The right finishing techniques

Ritesh Agarwal and colleagues are now saying that this limit can be overcome if the right fabrication and finishing techniques are used to make the semiconductor structures in question. This is because the light-matter coupling strength increases dramatically as semiconductors become smaller than 500 nm or so, explains Agarwal.

"When you're working at bigger sizes, the surface is not as important," he said. "The surface to volume ratio – the number of atoms on the surface divided by the number of atoms in the whole material – is a very small number. But when you make a very small structure, say 100 nm, this number is dramatically increased. Then what is happening on the surface critically determines the device's properties."

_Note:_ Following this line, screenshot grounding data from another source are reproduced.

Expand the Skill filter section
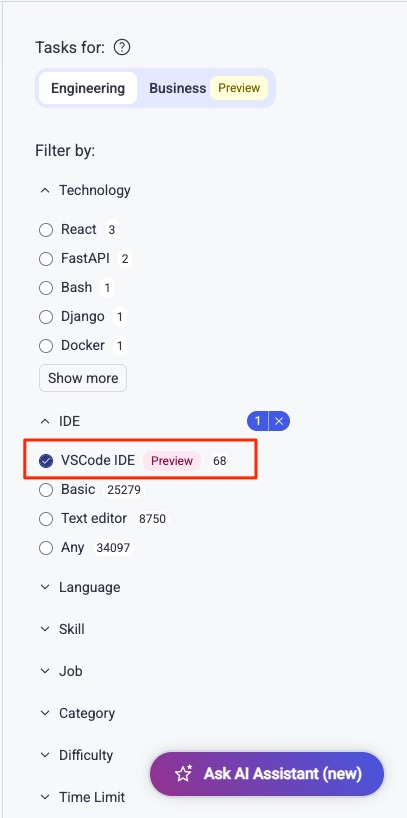The height and width of the screenshot is (818, 407). [45, 630]
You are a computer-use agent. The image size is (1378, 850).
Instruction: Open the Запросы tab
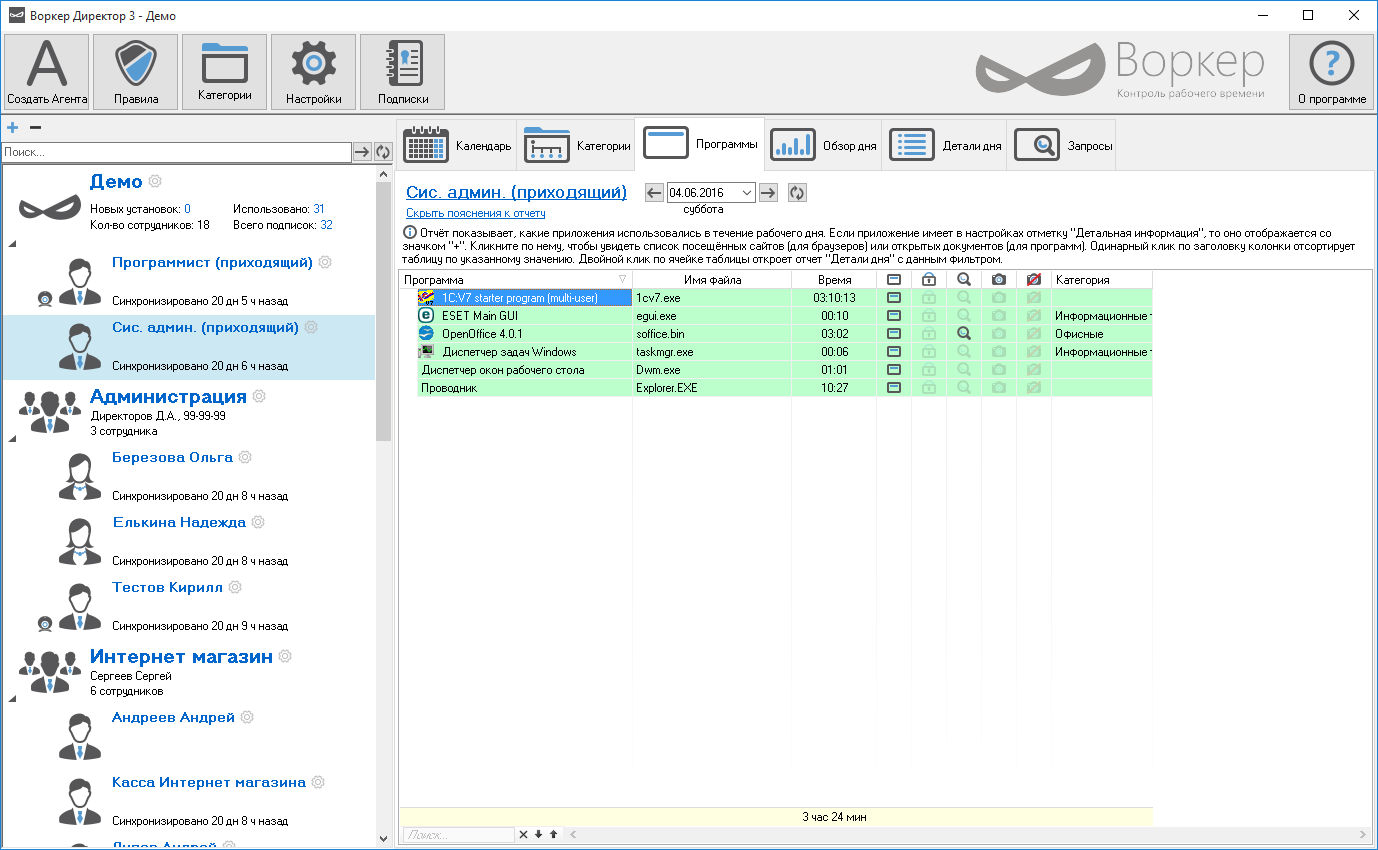[x=1063, y=146]
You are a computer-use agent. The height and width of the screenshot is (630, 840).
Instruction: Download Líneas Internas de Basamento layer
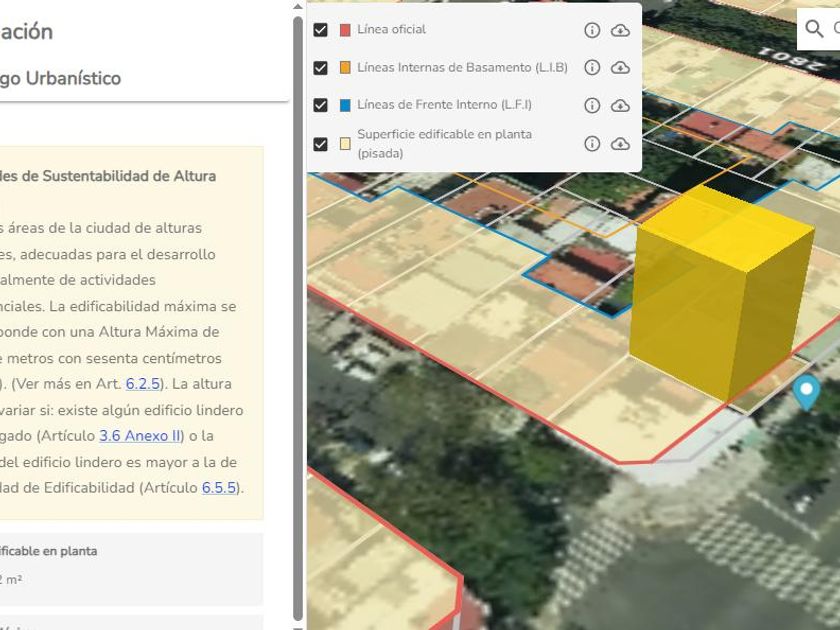[620, 68]
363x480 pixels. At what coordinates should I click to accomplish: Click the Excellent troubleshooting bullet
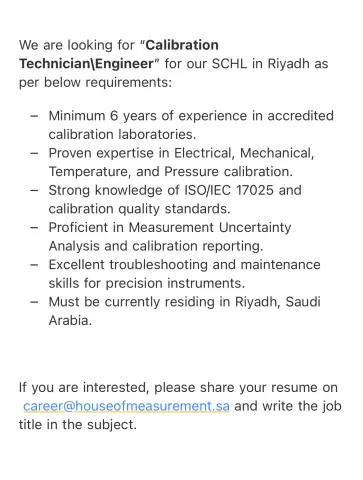click(x=184, y=265)
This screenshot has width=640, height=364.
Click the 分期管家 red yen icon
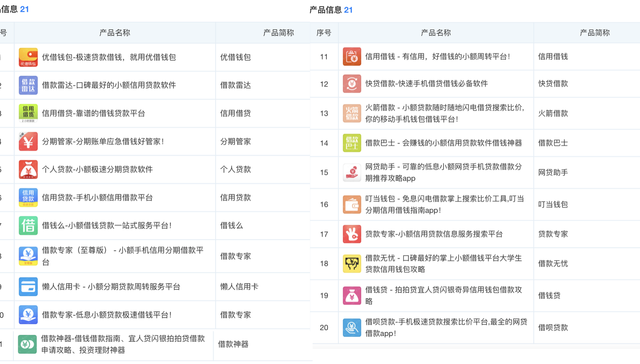(28, 142)
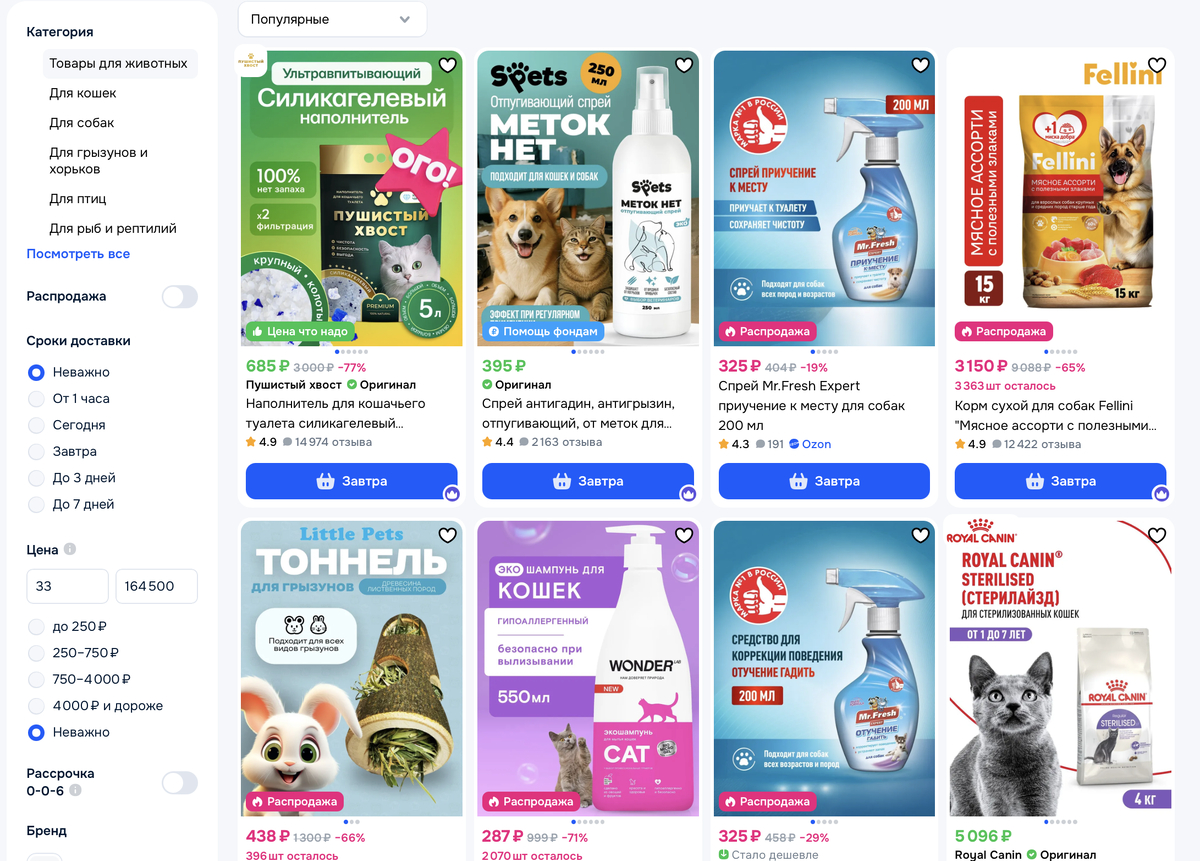
Task: Open the Mr.Fresh Отучение гадить product image
Action: pos(824,668)
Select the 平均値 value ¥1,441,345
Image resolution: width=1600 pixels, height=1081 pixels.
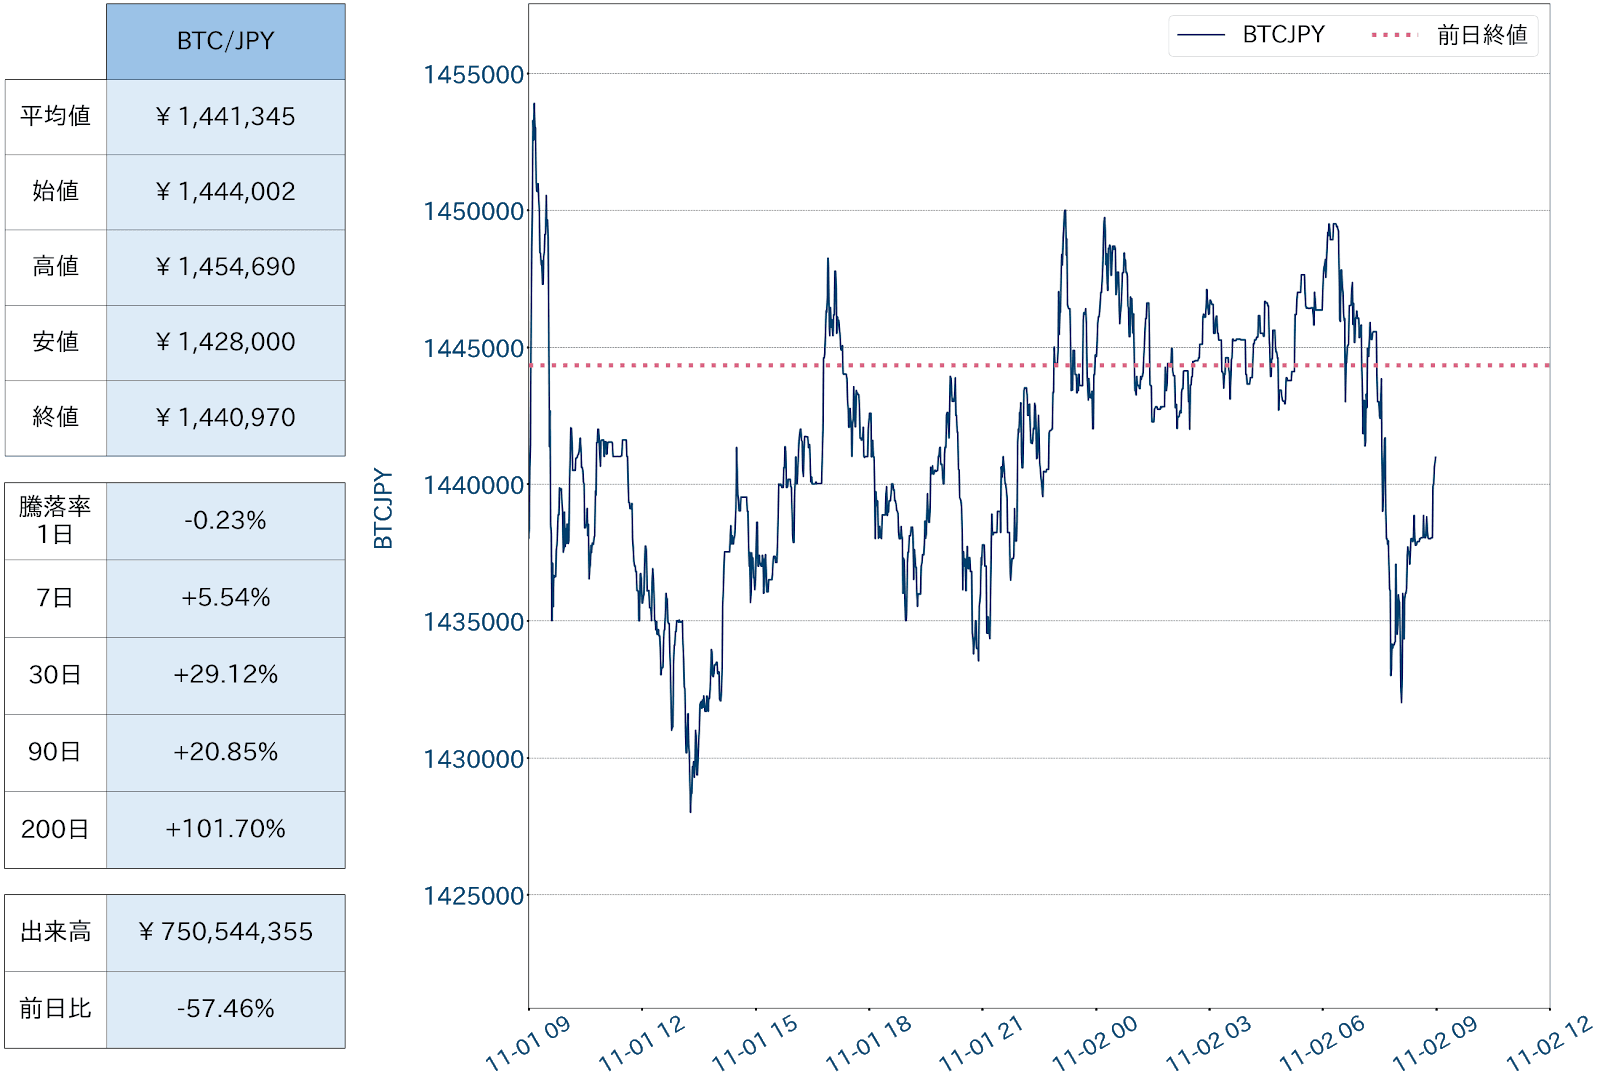225,117
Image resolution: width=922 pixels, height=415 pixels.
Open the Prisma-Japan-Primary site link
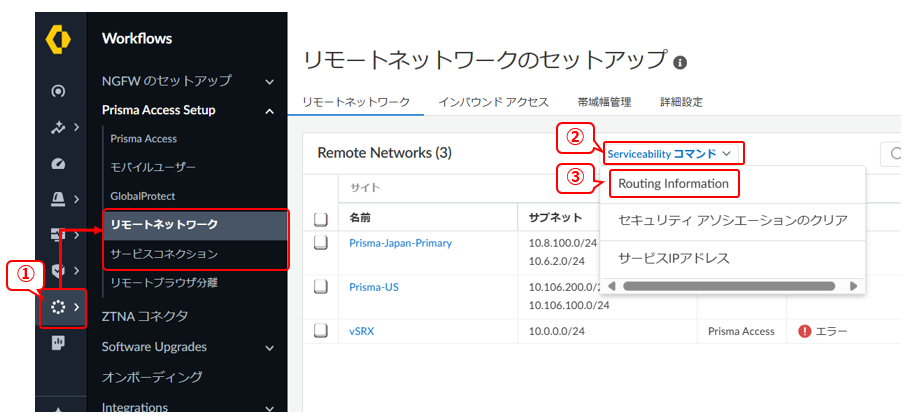[x=400, y=243]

Although researchers had previously attempted to make polariton cavities on such a small scale, the "top-down" chemical etching methods employed to fabricate the devices damaged the semiconductor surfaces, so creating defects. These defects trapped the excitons, making them unavailable for transporting current.

Self-assembling nanowires

Agarwal's team overcame this problem by self-assembling nanowires made from cadmium sulphide instead of etching nanoscale structures. Surface quality was still an issue, even with this fabrication technique, so they developed a way to "passivate" the surface of the nanowires by growing a silicon oxide around them. This greatly improved the optical properties of the wires because the oxide shell fills the electrical gaps in the nanowire surface and prevents the excitons from getting trapped on the surface, says Agarwal.

The scientists also developed techniques (based on detecting the energy of standing waves formed in the nanowire cavities) for measuring the light-matter coupling strength and showed that it was indeed enhanced as the semiconductor structures became smaller. Stronger light-matter coupling means faster photonic switches and much more efficient polariton lasers, light-emitting diodes and amplifiers – to name a few possible applications.

However, not all scientists are convinced of the team's results. Benoit Deveaud-Plédran of École Polytechnique Fédérale de Lausanne described the team's claims as "overstated" and said that they don't appear to be backed up by data presented in a paper outlining the experiment (PNAS 108 10050 ).

Others are more enthusiastic. "This paper looks like an interesting addition to the armoury of light-matter strong coupling effects in semiconductors," commented Jeremy Baumberg of the University of Cambridge's Cavendish Laboratory in the UK. "The results show a new way to reduce the volume of the microcavity, by using high refractive index nanowires, which tightly confine the light inside. The rate at which energy is flipped back and forth between light and excitons depends on inverse square root of the volume within which the light is trapped. Here the wall of the semiconductor is used to confine the light, and it is tighter than normal, giving rise to faster rates and thus a higher splitting between the polariton 'modes'."

Improvements needed

It is an interesting new route to making strong coupled systems at room temperature, he told nanotechweb.org, but the design might not be more than just "fortuitous", Baumberg cautions. The light leaks out from the structure in many directions, and is not confined well enough to keep the resonances narrow. "Improvements will rely on much better control of the length, width, orientation and out-coupling of light from nanowires," he added.

Other teams around the world are also looking at new ways of achieving room temperature strong polariton coupling. Baumberg's group, for its part, has recently published a paper in Applied Physics Letters describing a set-up that comprises air suspended mirrors and simpler semiconductors based on the well known gallium arsenide. This system has light out-coupled in only vertical directions and it can be electrically controlled.